The committee recommendations contained comprehensive detailing on each aspect of governance; however, there were 5 broad themes that were highlighted. Few points, that stood out for us, within these themes have been listed below:
1. Board effectiveness
* Listed companies are required to have at least six directors on the board, with a minimum of 50% representation of independent directors — including one woman director. According to the Companies Act 2013, currently, a minimum of three directors are required on the board of a public limited company.
* The committee has proposed (i) disclosure of the expertise of the directors being appointed, (ii) increasing the number of board meetings from four to five every year and (iii) capping the maximum number of directorships to seven by April 2020.
* Starting April 2020, companies with a public shareholding of 40% or more will need to separate the roles of chairperson and CEO, and appoint a non-executive chairperson in order to prevent excessive concentration of power in one individual.
* Boards must meet more often, and disclose if they refuse to accept any of the recommendations of audit or remuneration committees.
2. Related-party transactions
* Disclosure of related-party transactions (RPT) to be made on half yearly basis. ARs to disclose RPTs with entities holding 10% or more in the company.
* Definition of ‘related party’ will be made stricter to prevent darling deals from going undetected.
3. Accounting and audit practices
* Audit committees to monitor the flow of funds to unlisted subsidiaries, including those established overseas, while listed entities should put in place proper regulatory framework.

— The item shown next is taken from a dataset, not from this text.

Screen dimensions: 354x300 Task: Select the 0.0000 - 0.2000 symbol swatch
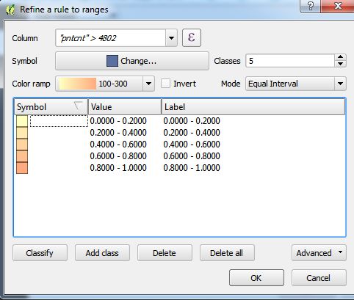22,121
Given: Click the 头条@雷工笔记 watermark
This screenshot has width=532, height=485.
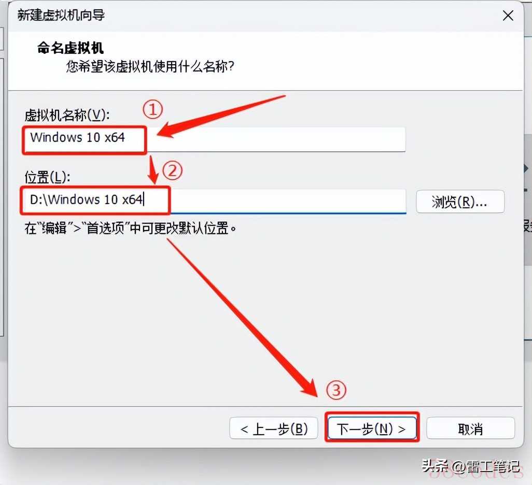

* Auditors to have the right to seek independent opinion in case of conflicting views about the company.
* Total fees for all services paid by the group to the auditor and its network firms to be disclosed.
4. Disclosure and transparency
* Enhanced disclosure requirements related to abrupt resignation of independent directors and auditors should be put in place.
* Transparent framework to regulate the information rights of certain promoters and significant shareholders to prevent any abuse and unlawful exchange of unpublished price sensitive information (UPSI). The committee proposed a formal signing of the ‘Access to Information Agreement,’ which will cover terms of information sharing.
* Listed entities to disclose details of such holders of global depository receipts who hold more than 1% shareholding of an entity to the stock exchange as part of the disclosure on shareholding pattern on a quarterly basis.
* Disclosures made by the listed entity on its website and submitted to the stock exchanges should be in a searchable format that allows users to find relevant information easily. Specifically, all disclosures made to the stock exchanges by listed entities should be in XBRL format.
* Listed entity may be required to disclose all credit ratings obtained by the entity for all its outstanding instruments annually to stock exchanges and also on its website which shall be updated on a regular basis as and when there is any change. In addition, the SEBI may consider requiring the credit rating agencies and the stock exchanges to set up a mechanism by which the ratings may be sent directly from the credit rating agencies to the stock exchanges.
5. Judicious method in exercising voting rights
* Live one-way webcasts of all shareholder meetings to be mandatory for top 100 companies (based on market capitalization).
* No voting rights attached to treasury stock shall be exercisable after three years.
*The committee recommends that a common stewardship code be created for the financial sector on the lines of global best practices.